About this exercise: Every line of the data is to be reproduced exactly.
[Provided data — start]
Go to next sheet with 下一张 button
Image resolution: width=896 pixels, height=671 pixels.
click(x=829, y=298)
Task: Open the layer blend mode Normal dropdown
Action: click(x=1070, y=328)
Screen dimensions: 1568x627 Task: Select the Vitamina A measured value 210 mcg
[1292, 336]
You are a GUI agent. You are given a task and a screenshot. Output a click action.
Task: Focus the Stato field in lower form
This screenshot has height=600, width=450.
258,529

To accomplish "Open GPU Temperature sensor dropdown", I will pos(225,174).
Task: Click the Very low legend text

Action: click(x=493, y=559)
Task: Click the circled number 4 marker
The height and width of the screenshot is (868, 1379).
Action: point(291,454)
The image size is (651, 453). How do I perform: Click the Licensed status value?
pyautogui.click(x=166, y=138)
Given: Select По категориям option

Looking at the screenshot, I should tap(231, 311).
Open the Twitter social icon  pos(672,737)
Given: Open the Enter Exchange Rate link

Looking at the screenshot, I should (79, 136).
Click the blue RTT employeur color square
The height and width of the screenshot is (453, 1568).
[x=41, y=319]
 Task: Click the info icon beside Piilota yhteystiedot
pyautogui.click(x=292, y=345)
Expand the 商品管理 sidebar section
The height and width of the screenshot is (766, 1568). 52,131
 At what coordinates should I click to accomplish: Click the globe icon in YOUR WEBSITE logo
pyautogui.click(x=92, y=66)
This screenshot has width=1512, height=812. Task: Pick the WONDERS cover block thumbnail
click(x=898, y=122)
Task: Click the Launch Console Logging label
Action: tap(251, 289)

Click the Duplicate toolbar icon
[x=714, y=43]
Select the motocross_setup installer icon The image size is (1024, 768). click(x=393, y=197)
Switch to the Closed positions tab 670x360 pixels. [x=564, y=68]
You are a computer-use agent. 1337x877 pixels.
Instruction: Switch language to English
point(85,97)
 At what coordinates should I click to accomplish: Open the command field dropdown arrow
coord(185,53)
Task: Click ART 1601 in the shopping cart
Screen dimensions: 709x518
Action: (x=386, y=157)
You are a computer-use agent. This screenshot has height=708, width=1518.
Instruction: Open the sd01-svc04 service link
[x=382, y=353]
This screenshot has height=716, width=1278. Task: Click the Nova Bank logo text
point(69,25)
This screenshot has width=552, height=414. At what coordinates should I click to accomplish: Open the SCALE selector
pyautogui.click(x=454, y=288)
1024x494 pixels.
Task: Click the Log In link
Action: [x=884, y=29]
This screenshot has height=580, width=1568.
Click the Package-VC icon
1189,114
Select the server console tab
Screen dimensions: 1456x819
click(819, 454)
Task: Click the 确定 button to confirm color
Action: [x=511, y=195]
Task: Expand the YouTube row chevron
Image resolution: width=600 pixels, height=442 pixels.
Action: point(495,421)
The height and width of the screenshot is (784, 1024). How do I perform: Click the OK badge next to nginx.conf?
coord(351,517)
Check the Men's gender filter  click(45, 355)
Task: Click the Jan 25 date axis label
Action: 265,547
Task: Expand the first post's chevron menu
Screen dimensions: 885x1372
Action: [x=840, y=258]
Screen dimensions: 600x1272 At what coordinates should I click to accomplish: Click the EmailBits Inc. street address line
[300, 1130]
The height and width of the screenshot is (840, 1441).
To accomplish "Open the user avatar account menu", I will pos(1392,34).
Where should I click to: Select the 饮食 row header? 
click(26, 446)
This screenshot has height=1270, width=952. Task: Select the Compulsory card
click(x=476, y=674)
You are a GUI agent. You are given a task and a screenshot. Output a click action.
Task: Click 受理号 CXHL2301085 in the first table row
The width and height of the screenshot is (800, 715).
[Provided data — finish]
Reply:
Go to next sheet with 下一张 button
Image resolution: width=896 pixels, height=671 pixels.
click(x=829, y=298)
Task: Open the layer blend mode Normal dropdown
Action: click(x=1070, y=328)
Screen dimensions: 1568x627 Task: Select the Vitamina A measured value 210 mcg
[1292, 336]
You are a GUI agent. You are given a task and a screenshot. Output a click action.
Task: Focus the Stato field in lower form
This screenshot has height=600, width=450.
258,529

To accomplish "Open GPU Temperature sensor dropdown", I will pos(225,174).
Task: Click the Very low legend text

Action: click(x=493, y=559)
Task: Click the circled number 4 marker
The height and width of the screenshot is (868, 1379).
Action: point(291,454)
The image size is (651, 453). How do I perform: Click the Licensed status value?
pyautogui.click(x=166, y=138)
Given: Select По категориям option

Looking at the screenshot, I should tap(231, 311).
Open the Twitter social icon  pos(672,737)
Given: Open the Enter Exchange Rate link

Looking at the screenshot, I should (79, 136).
Click the blue RTT employeur color square
The height and width of the screenshot is (453, 1568).
[x=41, y=319]
 Task: Click the info icon beside Piilota yhteystiedot
pyautogui.click(x=292, y=345)
Expand the 商品管理 sidebar section
The height and width of the screenshot is (766, 1568). 52,131
 At what coordinates should I click to accomplish: Click the globe icon in YOUR WEBSITE logo
pyautogui.click(x=92, y=66)
This screenshot has width=1512, height=812. Task: Pick the WONDERS cover block thumbnail
click(x=898, y=122)
Task: Click the Launch Console Logging label
Action: tap(251, 289)

Click the Duplicate toolbar icon
[x=714, y=43]
Select the motocross_setup installer icon The image size is (1024, 768). click(x=393, y=197)
Switch to the Closed positions tab 670x360 pixels. [x=564, y=68]
You are a computer-use agent. 1337x877 pixels.
Instruction: Switch language to English
point(85,97)
 At what coordinates should I click to accomplish: Open the command field dropdown arrow
coord(185,53)
Task: Click ART 1601 in the shopping cart
Screen dimensions: 709x518
Action: (x=386, y=157)
You are a computer-use agent. This screenshot has height=708, width=1518.
Instruction: Open the sd01-svc04 service link
[x=382, y=353]
This screenshot has height=716, width=1278. Task: Click the Nova Bank logo text
point(69,25)
This screenshot has width=552, height=414. At what coordinates should I click to accomplish: Open the SCALE selector
pyautogui.click(x=454, y=288)
1024x494 pixels.
Task: Click the Log In link
Action: [x=884, y=29]
This screenshot has height=580, width=1568.
Click the Package-VC icon
1189,114
Select the server console tab
Screen dimensions: 1456x819
click(819, 454)
Task: Click the 确定 button to confirm color
Action: [x=511, y=195]
Task: Expand the YouTube row chevron
Image resolution: width=600 pixels, height=442 pixels.
Action: point(495,421)
The height and width of the screenshot is (784, 1024). How do I perform: Click the OK badge next to nginx.conf?
coord(351,517)
Check the Men's gender filter  click(45, 355)
Task: Click the Jan 25 date axis label
Action: 265,547
Task: Expand the first post's chevron menu
Screen dimensions: 885x1372
Action: [x=840, y=258]
Screen dimensions: 600x1272 At what coordinates should I click to accomplish: Click the EmailBits Inc. street address line
[300, 1130]
The height and width of the screenshot is (840, 1441).
To accomplish "Open the user avatar account menu", I will pos(1392,34).
Where should I click to: Select the 饮食 row header? 
click(26, 446)
This screenshot has height=1270, width=952. Task: Select the Compulsory card
click(x=476, y=674)
You are a GUI agent. You are given a task and a screenshot. Output a click action.
Task: Click 受理号 CXHL2301085 in the first table row
The width and height of the screenshot is (800, 715).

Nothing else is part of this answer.